Something I Want to Talk About
Before I begin, I want to preface this post with the statement that I hope no one interprets this as a huge complaint/whining/bitch session. The one trouble I have with blogging is that so much is lost when we can’t hear the voice of another, and this leads to misinterpretation. If you could hear my voice, you would hear the apprehension and concern I have.
Now, on to what’s bothering me. I have Rheumatoid Arthritis. I’ve lived with this diagnosis for the last nine years ( I was 21 when I was diagnosed). And right now, I’m in the middle of a flare-up. While most days I’m able to do what I want, when I want, I have other days that I can’t. And I’ve not been up to par for the last couple of weeks, and back on the ol’ medication regime.
There have been several very successful medications that are self-administered injections introduced to the market, and so I have hope for treatment as I age. But let me tell you, it’s not pretty. They are freakin’ expensive, and health insurance companies hate on you for it. These things are prescribed in conjunction with another drug called methotrexate. It’s a low dose of chemotherapy. Yes, you read that correctly. Chemo. And steroids. I’m fortunate that it’s nothing like what cancer patients have to tolerate, but nausea, hair loss, and loss of appetite are all there. And I get so damn tired.
The difficulty is in that it interferes with doing the things I love most: digging in the garden, knitting and sewing. It makes my new resolution of self-taught piano very difficult. Even managing the keyboard is a daunting menace. I consider myself an urban homesteader and RA tends to cramp my style. What am I going to do as I get older? What about those chickens and rabbits I daydream about? And the self-sufficient B&B I hope to run in the Texas hill country? I know I just said there are new, great medications available, But what if one day I will never be able to plant seeds for our garden? What if I can’t lift the shovel or rake? What if I can’t knit that hat for my daughter? There are so many activities that I’ve learned to do in different ways so that I will not have to rely on others, but this disease forces me to question it all.

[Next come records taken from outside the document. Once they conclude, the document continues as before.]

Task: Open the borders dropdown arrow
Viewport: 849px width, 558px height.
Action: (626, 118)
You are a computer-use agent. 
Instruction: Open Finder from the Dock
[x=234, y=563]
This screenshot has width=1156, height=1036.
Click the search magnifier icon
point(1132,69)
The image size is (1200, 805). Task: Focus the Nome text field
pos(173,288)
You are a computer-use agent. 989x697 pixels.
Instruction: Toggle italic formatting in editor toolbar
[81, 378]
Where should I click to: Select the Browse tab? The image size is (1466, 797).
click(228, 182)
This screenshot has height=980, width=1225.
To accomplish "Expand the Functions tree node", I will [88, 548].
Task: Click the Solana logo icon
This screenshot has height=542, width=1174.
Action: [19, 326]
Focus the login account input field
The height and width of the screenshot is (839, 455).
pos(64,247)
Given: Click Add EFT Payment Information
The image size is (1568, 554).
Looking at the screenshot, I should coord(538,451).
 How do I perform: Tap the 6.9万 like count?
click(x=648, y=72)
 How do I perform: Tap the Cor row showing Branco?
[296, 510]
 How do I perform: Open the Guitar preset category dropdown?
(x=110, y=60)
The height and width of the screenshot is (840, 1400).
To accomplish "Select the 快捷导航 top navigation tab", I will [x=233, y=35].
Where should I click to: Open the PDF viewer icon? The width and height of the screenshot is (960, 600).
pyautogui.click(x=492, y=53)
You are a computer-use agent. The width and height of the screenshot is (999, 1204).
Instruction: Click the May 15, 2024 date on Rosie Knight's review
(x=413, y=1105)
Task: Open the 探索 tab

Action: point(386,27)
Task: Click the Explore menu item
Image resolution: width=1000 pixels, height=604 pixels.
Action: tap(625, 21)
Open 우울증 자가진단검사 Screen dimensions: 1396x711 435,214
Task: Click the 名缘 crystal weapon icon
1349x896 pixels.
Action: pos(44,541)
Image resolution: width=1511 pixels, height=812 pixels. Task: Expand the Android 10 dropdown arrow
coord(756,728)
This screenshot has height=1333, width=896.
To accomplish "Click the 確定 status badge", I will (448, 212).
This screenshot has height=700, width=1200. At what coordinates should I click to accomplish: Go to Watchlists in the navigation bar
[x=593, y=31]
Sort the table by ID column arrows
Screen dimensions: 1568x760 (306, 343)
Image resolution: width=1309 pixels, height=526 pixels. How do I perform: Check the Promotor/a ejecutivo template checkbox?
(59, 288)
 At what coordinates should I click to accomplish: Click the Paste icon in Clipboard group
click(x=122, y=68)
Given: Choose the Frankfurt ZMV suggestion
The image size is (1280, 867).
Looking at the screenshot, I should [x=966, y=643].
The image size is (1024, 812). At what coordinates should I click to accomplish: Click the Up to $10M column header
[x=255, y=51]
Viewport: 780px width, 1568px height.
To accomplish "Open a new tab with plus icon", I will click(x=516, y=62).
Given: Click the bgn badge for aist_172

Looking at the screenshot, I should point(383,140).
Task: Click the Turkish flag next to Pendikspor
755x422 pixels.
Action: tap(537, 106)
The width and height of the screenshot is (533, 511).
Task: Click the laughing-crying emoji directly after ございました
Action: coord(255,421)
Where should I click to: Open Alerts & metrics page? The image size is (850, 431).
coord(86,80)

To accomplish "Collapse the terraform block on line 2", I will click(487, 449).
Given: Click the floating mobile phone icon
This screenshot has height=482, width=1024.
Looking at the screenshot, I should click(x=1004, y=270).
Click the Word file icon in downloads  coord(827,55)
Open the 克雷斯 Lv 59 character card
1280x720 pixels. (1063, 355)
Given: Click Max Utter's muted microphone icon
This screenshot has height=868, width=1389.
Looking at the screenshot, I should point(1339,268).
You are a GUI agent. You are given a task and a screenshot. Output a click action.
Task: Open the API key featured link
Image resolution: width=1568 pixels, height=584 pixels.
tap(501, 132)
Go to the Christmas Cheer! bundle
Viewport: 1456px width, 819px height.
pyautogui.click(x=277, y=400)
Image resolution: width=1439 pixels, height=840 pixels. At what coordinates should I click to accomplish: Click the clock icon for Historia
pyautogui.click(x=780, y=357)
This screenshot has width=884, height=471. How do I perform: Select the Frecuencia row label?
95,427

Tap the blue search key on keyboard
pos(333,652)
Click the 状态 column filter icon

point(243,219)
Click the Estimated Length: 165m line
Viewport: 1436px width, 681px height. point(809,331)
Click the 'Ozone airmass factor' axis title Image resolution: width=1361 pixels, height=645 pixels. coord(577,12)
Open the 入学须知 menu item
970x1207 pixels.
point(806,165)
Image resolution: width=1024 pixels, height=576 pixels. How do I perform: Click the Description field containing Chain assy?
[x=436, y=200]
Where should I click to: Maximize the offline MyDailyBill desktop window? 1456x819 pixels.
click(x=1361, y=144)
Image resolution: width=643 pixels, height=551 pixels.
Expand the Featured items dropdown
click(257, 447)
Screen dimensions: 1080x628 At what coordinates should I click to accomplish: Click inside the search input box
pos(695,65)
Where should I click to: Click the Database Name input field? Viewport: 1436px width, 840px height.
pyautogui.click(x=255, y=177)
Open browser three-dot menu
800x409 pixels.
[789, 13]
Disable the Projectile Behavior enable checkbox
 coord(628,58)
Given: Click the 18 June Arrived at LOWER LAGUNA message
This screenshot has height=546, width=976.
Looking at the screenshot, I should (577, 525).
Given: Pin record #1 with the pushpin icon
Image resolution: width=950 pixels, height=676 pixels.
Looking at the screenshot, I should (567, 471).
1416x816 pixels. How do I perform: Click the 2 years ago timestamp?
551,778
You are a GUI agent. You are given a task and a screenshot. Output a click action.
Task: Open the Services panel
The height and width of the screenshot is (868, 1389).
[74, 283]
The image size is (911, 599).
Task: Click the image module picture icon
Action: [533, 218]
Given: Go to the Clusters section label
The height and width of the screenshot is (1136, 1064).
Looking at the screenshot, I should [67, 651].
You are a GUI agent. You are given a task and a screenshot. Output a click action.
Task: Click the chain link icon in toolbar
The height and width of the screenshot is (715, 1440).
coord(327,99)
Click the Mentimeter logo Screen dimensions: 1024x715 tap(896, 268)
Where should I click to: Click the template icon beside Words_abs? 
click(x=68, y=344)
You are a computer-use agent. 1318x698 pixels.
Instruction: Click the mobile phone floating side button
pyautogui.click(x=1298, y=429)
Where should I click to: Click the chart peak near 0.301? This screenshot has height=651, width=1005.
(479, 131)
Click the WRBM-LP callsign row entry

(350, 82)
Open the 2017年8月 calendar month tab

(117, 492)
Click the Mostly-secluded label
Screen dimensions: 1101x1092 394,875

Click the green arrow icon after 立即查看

But I can’t give up, right?! Or do I just one day live vicariously through my fellow homesteaders? The thought of only being able to read other peoples’ homesteading blogs makes me want to barf. That thought makes me more nauseated than the medication.
I hope this flare-up backs off quickly. Our last frost date is March 14. And I need to be able to get out there and dig in the dirt. Goodbye stiff and swollen hands. Goodbye painful feet and neck that won’t turn. Don’t let the door hit you in the ass on the way out. Arthritis has just been served an eviction notice.
Cross your fingers for me- I can’t do it myself right now.